## Short task
Copy out every line of the items from the one containing "Output the (x, y)" down to the one containing "STUDENT (150, 39)", both included, and add -77 to each coordinate value in the answers.
________________________
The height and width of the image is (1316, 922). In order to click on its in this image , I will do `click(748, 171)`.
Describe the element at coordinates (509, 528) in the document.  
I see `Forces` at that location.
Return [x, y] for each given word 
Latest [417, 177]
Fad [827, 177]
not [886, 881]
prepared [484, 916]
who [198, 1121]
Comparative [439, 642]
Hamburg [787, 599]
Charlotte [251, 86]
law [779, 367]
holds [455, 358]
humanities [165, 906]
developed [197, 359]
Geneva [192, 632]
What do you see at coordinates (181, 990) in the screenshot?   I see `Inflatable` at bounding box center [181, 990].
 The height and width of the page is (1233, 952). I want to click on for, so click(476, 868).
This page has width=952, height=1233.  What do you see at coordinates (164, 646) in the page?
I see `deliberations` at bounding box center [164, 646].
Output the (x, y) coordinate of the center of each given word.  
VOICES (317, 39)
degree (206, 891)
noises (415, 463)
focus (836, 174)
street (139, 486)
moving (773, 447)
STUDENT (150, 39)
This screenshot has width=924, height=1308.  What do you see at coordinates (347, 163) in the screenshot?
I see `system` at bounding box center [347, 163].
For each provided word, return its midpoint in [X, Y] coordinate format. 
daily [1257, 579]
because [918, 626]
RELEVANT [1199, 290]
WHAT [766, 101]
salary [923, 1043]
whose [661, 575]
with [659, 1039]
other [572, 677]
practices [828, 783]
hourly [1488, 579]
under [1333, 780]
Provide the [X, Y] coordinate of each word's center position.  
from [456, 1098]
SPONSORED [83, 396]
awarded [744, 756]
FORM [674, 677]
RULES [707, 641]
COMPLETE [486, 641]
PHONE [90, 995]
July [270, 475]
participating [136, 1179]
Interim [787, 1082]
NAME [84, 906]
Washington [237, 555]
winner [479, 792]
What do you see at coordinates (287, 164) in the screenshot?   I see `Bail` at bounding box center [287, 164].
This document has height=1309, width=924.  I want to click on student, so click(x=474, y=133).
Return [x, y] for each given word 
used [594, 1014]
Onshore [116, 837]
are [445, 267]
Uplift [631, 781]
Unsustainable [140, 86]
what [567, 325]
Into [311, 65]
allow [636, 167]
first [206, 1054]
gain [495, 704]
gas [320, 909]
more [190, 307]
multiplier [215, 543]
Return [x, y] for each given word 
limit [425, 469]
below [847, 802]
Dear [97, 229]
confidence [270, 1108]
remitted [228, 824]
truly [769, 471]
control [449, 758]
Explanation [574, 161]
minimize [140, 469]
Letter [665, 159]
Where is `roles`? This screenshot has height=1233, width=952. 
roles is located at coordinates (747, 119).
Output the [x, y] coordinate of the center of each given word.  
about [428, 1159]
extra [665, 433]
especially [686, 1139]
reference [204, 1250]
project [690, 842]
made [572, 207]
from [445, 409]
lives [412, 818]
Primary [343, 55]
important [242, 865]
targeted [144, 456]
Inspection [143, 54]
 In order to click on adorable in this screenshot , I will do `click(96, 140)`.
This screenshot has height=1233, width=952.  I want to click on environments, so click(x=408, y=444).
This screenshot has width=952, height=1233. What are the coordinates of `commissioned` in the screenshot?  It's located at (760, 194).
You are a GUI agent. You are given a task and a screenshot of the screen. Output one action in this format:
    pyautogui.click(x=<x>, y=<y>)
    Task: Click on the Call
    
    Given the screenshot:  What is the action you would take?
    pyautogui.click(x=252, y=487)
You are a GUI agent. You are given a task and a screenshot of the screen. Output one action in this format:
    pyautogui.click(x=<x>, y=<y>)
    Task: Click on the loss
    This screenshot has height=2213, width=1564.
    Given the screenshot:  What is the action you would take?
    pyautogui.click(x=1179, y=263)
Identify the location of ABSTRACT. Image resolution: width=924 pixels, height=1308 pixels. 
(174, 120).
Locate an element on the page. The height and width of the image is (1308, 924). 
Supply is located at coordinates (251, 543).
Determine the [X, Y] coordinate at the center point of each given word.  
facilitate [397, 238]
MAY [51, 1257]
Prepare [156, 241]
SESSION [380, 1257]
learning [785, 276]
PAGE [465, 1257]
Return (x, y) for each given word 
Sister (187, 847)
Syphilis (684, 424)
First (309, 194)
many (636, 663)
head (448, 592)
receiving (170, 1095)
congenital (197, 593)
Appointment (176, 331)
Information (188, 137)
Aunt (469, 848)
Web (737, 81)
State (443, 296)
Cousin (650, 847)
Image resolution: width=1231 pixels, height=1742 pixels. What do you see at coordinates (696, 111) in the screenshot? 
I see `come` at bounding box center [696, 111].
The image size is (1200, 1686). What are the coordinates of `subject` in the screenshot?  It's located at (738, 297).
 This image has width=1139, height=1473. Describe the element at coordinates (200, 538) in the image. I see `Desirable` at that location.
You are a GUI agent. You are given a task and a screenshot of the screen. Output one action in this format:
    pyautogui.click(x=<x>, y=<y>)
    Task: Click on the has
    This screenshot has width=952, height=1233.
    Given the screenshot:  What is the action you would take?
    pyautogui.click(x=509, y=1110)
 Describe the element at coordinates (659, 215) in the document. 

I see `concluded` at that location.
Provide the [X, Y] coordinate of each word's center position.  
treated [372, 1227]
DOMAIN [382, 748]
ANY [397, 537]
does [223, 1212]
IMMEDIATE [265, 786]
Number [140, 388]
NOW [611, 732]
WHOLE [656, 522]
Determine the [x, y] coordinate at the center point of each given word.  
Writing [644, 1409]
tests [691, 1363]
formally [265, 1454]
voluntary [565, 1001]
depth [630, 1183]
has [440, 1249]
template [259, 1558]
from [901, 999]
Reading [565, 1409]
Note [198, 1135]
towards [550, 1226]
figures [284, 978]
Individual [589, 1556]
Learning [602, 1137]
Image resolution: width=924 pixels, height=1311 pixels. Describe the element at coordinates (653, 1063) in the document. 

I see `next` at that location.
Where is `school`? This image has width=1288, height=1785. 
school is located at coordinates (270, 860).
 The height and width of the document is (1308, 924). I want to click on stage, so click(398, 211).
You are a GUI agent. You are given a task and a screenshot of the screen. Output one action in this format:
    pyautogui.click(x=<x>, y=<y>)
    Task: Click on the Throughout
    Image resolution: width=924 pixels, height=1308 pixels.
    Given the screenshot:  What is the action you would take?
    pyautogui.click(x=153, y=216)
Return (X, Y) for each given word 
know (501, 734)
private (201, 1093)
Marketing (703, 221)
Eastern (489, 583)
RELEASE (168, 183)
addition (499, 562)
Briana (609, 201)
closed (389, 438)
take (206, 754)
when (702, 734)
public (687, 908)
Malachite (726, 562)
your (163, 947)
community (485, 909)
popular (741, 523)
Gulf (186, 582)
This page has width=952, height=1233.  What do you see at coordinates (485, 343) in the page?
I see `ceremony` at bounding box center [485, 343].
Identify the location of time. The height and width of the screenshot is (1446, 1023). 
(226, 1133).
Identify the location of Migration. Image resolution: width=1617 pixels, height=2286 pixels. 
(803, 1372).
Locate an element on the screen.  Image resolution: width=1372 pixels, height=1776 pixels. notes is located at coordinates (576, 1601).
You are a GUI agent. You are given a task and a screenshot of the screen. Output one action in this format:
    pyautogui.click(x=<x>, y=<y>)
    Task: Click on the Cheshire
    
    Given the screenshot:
________________________
## Result of the exercise
Output the (x, y) coordinate of the center of each given word.  
VOICES (240, -38)
degree (129, 814)
noises (338, 386)
focus (759, 97)
street (62, 409)
moving (696, 370)
STUDENT (73, -38)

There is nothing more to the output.